[Problem to solve]:
Copy out the line that contains "You are a computer-use agent. Screen" and the lines after it through the final one in the entries below, exactly, with no other lines.

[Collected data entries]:
***
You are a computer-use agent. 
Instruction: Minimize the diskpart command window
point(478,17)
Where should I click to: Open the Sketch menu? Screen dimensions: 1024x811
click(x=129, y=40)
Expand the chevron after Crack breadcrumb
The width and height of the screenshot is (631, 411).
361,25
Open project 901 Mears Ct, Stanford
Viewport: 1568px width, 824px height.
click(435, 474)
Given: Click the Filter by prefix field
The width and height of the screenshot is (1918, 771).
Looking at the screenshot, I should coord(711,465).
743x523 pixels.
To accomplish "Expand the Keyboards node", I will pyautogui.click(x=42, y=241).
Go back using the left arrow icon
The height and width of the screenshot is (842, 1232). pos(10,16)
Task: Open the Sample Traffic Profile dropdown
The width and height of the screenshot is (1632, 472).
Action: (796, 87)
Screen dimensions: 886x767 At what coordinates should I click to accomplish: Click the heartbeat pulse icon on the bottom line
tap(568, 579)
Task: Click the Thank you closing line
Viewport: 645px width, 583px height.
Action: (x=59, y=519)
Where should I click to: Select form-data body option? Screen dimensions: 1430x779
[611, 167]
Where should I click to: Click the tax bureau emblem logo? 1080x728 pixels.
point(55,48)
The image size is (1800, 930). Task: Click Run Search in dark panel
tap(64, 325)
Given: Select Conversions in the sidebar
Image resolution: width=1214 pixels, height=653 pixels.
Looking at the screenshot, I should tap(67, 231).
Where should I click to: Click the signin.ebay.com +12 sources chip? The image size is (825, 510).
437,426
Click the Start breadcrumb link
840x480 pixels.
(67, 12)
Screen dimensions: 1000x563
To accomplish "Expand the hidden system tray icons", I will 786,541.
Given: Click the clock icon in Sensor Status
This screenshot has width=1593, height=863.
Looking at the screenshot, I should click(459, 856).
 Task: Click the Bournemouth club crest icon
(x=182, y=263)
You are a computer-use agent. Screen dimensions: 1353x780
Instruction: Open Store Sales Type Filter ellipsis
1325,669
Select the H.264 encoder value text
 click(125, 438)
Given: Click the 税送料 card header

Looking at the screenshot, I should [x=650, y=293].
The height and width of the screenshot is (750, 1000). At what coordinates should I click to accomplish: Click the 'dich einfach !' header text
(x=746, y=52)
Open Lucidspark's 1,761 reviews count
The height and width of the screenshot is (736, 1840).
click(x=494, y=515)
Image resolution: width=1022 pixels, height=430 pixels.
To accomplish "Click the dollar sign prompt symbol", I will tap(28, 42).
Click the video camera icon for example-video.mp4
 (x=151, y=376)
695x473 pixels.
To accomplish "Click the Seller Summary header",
***
[Answer for this exercise]:
You are a computer-use agent. Screen dimensions: 1353x780
Instruction: Open Store Sales Type Filter ellipsis
1325,669
Select the H.264 encoder value text
 click(125, 438)
Given: Click the 税送料 card header

Looking at the screenshot, I should [x=650, y=293].
The height and width of the screenshot is (750, 1000). At what coordinates should I click to accomplish: Click the 'dich einfach !' header text
(x=746, y=52)
Open Lucidspark's 1,761 reviews count
The height and width of the screenshot is (736, 1840).
click(x=494, y=515)
Image resolution: width=1022 pixels, height=430 pixels.
To accomplish "Click the dollar sign prompt symbol", I will tap(28, 42).
Click the video camera icon for example-video.mp4
 (x=151, y=376)
695x473 pixels.
To accomplish "Click the Seller Summary header",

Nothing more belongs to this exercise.